Activity: Each line of the data must be reproduced as it appears.

☆ ☆ ☆ ☆ ☆ ☆ ☆

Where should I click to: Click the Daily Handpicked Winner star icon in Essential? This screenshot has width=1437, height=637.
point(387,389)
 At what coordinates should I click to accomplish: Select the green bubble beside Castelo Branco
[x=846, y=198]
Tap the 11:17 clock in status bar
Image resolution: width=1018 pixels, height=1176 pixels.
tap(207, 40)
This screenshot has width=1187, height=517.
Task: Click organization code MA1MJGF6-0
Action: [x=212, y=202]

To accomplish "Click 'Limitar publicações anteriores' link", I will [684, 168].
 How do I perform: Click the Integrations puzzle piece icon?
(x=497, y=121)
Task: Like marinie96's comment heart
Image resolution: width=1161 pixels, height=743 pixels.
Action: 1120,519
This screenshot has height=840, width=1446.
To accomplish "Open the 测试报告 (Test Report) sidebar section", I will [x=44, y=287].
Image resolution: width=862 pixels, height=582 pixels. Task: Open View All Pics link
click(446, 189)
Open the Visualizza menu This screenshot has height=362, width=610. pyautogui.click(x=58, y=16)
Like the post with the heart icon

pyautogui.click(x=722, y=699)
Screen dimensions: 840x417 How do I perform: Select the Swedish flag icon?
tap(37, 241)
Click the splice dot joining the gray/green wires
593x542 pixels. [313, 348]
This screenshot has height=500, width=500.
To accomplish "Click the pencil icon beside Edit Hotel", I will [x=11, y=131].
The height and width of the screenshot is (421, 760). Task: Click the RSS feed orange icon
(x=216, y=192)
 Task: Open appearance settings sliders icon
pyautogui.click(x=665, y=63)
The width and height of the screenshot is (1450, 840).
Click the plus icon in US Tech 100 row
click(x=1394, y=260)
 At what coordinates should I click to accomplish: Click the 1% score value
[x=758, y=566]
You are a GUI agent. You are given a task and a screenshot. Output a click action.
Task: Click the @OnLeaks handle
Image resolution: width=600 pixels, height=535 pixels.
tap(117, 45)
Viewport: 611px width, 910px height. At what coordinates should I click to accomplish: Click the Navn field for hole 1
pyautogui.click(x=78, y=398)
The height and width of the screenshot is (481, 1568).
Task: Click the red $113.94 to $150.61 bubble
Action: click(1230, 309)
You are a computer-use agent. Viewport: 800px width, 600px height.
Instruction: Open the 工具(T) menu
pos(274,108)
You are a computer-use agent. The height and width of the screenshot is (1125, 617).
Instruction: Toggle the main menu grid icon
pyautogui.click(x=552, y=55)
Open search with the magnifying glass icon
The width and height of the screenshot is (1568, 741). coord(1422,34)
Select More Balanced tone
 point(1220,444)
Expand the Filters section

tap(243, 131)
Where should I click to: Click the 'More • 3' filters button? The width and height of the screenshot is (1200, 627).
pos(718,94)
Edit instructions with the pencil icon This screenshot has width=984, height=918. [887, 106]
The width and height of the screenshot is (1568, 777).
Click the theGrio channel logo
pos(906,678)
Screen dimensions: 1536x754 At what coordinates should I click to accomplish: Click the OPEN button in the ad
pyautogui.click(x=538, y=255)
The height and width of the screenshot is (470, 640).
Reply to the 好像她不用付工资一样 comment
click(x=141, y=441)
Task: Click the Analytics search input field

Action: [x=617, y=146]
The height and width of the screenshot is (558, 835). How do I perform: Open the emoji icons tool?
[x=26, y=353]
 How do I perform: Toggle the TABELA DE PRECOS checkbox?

☆ ☆ ☆ ☆ ☆ ☆ ☆

Task solution:
Where should I click to: Click the Daily Handpicked Winner star icon in Essential? This screenshot has width=1437, height=637.
point(387,389)
 At what coordinates should I click to accomplish: Select the green bubble beside Castelo Branco
[x=846, y=198]
Tap the 11:17 clock in status bar
Image resolution: width=1018 pixels, height=1176 pixels.
tap(207, 40)
This screenshot has width=1187, height=517.
Task: Click organization code MA1MJGF6-0
Action: [x=212, y=202]

To accomplish "Click 'Limitar publicações anteriores' link", I will [684, 168].
 How do I perform: Click the Integrations puzzle piece icon?
(x=497, y=121)
Task: Like marinie96's comment heart
Image resolution: width=1161 pixels, height=743 pixels.
Action: 1120,519
This screenshot has height=840, width=1446.
To accomplish "Open the 测试报告 (Test Report) sidebar section", I will [x=44, y=287].
Image resolution: width=862 pixels, height=582 pixels. Task: Open View All Pics link
click(446, 189)
Open the Visualizza menu This screenshot has height=362, width=610. pyautogui.click(x=58, y=16)
Like the post with the heart icon

pyautogui.click(x=722, y=699)
Screen dimensions: 840x417 How do I perform: Select the Swedish flag icon?
tap(37, 241)
Click the splice dot joining the gray/green wires
593x542 pixels. [313, 348]
This screenshot has height=500, width=500.
To accomplish "Click the pencil icon beside Edit Hotel", I will [x=11, y=131].
The height and width of the screenshot is (421, 760). Task: Click the RSS feed orange icon
(x=216, y=192)
 Task: Open appearance settings sliders icon
pyautogui.click(x=665, y=63)
The width and height of the screenshot is (1450, 840).
Click the plus icon in US Tech 100 row
click(x=1394, y=260)
 At what coordinates should I click to accomplish: Click the 1% score value
[x=758, y=566]
You are a GUI agent. You are given a task and a screenshot. Output a click action.
Task: Click the @OnLeaks handle
Image resolution: width=600 pixels, height=535 pixels.
tap(117, 45)
Viewport: 611px width, 910px height. At what coordinates should I click to accomplish: Click the Navn field for hole 1
pyautogui.click(x=78, y=398)
The height and width of the screenshot is (481, 1568).
Task: Click the red $113.94 to $150.61 bubble
Action: click(1230, 309)
You are a computer-use agent. Viewport: 800px width, 600px height.
Instruction: Open the 工具(T) menu
pos(274,108)
You are a computer-use agent. The height and width of the screenshot is (1125, 617).
Instruction: Toggle the main menu grid icon
pyautogui.click(x=552, y=55)
Open search with the magnifying glass icon
The width and height of the screenshot is (1568, 741). coord(1422,34)
Select More Balanced tone
 point(1220,444)
Expand the Filters section

tap(243, 131)
Where should I click to: Click the 'More • 3' filters button? The width and height of the screenshot is (1200, 627).
pos(718,94)
Edit instructions with the pencil icon This screenshot has width=984, height=918. [887, 106]
The width and height of the screenshot is (1568, 777).
Click the theGrio channel logo
pos(906,678)
Screen dimensions: 1536x754 At what coordinates should I click to accomplish: Click the OPEN button in the ad
pyautogui.click(x=538, y=255)
The height and width of the screenshot is (470, 640).
Reply to the 好像她不用付工资一样 comment
click(x=141, y=441)
Task: Click the Analytics search input field

Action: [x=617, y=146]
The height and width of the screenshot is (558, 835). How do I perform: Open the emoji icons tool?
[x=26, y=353]
 How do I perform: Toggle the TABELA DE PRECOS checkbox?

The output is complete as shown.